Each command writes full JSON to a file (--output PATH, default a temp file) and prints a concise stdout summary. All region/sample commands share: the region input (--chrom/--start/--end with optional --ref/--alt, or one or more repeated --region CHR:START-END), the zygosity flags (--het-only/--hom-only, default both), and the annotation filters above. The full per-flag tables live in references/onekgpd_commands.md.

Variant-returning commands

select-* return matching variants; count-* return an integer count.

  • count-variants — count variants in a region, cohort-wide.
  • select-variants — select variants in a region, cohort-wide. Use --limit N (hard cap, default 1000) or --page-size N (retrieve the full set in pages); the two are mutually exclusive. The summary flags truncated when the cap is reached.
  • count-variants-in-samples — as count-variants, restricted to --samples NAME1,NAME2,... (required).
  • select-variants-in-samples — as select-variants, restricted to --samples NAME1,NAME2,... (required).

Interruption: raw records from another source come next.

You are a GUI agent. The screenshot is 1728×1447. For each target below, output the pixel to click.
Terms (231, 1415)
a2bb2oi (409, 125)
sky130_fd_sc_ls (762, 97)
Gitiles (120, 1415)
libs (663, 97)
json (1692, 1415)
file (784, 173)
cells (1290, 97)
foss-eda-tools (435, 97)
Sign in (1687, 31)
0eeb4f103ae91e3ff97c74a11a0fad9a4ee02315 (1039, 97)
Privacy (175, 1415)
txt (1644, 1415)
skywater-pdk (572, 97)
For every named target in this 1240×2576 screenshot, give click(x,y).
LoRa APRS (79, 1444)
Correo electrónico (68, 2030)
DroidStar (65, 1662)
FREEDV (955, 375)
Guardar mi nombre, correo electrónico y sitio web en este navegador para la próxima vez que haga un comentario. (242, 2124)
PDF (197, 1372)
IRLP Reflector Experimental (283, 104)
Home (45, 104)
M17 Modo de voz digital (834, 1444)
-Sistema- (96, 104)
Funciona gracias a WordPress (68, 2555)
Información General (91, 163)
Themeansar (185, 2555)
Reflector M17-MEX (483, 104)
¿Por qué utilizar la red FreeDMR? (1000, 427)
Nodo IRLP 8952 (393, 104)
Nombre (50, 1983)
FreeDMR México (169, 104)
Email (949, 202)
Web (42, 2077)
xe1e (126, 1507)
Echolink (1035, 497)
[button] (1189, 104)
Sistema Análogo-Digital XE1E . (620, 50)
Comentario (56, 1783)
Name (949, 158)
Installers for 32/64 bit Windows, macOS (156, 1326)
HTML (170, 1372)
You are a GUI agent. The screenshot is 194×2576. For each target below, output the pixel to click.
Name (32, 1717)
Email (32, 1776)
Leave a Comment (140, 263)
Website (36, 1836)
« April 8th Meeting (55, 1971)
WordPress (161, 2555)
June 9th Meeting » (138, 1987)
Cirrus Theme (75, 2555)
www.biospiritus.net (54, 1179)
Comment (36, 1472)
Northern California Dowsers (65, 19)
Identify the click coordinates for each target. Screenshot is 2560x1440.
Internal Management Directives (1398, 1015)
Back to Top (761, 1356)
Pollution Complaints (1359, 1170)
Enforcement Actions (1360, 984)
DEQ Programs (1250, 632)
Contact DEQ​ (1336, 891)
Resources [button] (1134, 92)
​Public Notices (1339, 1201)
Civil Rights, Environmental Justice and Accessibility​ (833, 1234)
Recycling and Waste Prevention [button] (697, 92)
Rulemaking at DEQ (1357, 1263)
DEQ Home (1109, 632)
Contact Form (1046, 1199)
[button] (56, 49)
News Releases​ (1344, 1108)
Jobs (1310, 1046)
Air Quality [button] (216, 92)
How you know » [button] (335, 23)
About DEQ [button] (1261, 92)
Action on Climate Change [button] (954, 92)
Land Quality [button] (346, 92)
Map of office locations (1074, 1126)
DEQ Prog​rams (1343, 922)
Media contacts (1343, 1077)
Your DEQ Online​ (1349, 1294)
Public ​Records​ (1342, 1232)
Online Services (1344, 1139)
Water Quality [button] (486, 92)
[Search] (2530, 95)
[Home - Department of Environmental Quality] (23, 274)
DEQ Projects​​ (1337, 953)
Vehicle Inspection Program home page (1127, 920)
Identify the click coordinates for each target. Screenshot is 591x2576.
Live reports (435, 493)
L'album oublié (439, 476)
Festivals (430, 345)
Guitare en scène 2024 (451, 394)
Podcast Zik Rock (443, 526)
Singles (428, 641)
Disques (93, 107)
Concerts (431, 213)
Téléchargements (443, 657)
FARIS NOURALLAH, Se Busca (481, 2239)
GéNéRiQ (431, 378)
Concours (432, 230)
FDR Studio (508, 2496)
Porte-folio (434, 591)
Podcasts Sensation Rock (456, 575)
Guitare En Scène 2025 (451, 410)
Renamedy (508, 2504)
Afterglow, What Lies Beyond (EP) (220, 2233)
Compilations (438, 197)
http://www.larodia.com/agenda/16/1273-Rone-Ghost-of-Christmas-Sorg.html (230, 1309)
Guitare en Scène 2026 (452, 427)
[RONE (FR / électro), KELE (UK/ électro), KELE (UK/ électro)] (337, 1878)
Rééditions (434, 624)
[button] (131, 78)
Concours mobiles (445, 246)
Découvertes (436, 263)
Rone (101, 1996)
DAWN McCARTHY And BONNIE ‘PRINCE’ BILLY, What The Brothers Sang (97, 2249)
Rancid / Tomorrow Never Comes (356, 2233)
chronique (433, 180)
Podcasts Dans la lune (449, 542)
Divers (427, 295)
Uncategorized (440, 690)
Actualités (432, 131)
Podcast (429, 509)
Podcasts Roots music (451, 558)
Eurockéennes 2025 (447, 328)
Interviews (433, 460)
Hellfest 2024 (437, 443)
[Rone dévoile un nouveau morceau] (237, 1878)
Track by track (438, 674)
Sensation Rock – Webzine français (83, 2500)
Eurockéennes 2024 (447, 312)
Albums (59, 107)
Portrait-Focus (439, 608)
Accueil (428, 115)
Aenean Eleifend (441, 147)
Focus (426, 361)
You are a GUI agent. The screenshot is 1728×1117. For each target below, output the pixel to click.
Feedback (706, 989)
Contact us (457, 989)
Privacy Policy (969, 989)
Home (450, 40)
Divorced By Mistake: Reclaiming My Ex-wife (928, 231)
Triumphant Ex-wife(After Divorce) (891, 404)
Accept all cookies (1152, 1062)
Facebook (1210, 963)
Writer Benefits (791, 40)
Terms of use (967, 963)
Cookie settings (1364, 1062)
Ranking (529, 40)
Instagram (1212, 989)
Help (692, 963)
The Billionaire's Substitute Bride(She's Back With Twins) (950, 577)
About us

Each returned variant carries these 19 keys: chr, start, end, ref, alt, af, ac, an, homc, hetc, misc, homfc, hetfc, misfc, gnomad_exomes_af, gnomad_genomes_af, am_score, amino_acids, biallelic. ClinVar significance and VEP consequence are filter criteria only and are not returned. Full schema: references/onekgpd_commands.md.

Sample-returning commands

  • count-samples — count individuals carrying a matching variant in a region.
  • select-samples — list the names of individuals carrying a matching variant. Supports --skip N and --limit N. Returns names only; to see which variants qualified an individual, feed the names into select-variants-in-samples.

Homozygous-reference commands

Single position via --chrom + --position (not a region).

  • count-samples-hom-ref — count individuals with a 0/0 call at the position. The count is a sentinel: -1 = no variant exists at that position at all; 0 = a variant exists but no individual is homozygous reference; >0 = the number of homozygous-reference individuals. The summary states which case.
  • select-samples-hom-ref — list the individuals with a 0/0 call at the position.

Relatedness command

  • kinship --sample1 NAME --sample2 NAME — relatedness between two named individuals: the degree (TWINS_MONOZYGOTIC / FIRST_DEGREE / SECOND_DEGREE / THIRD_DEGREE / UNRELATED) and the KING kinship coefficient (phi_bwf).

Dataset metadata command

  • dataset-info — dataset totals: samples_total (3,202), female/male split, variants_total, assembly (GRCh38), and the cohort breakdown. No region required; doubles as a connectivity check.

Sample & population metadata (offline)

Population, sex, pedigree, and superpopulation questions are answered by a second script, scripts/onekgpd_meta.py, from a data file bundled in the skill — no network, no credentials, no coordinates. The sample IDs are the same names the variant commands use, so the two layers compose (e.g. pick a cohort by population, then query its variants). Run uv run scripts/onekgpd_meta.py <command>.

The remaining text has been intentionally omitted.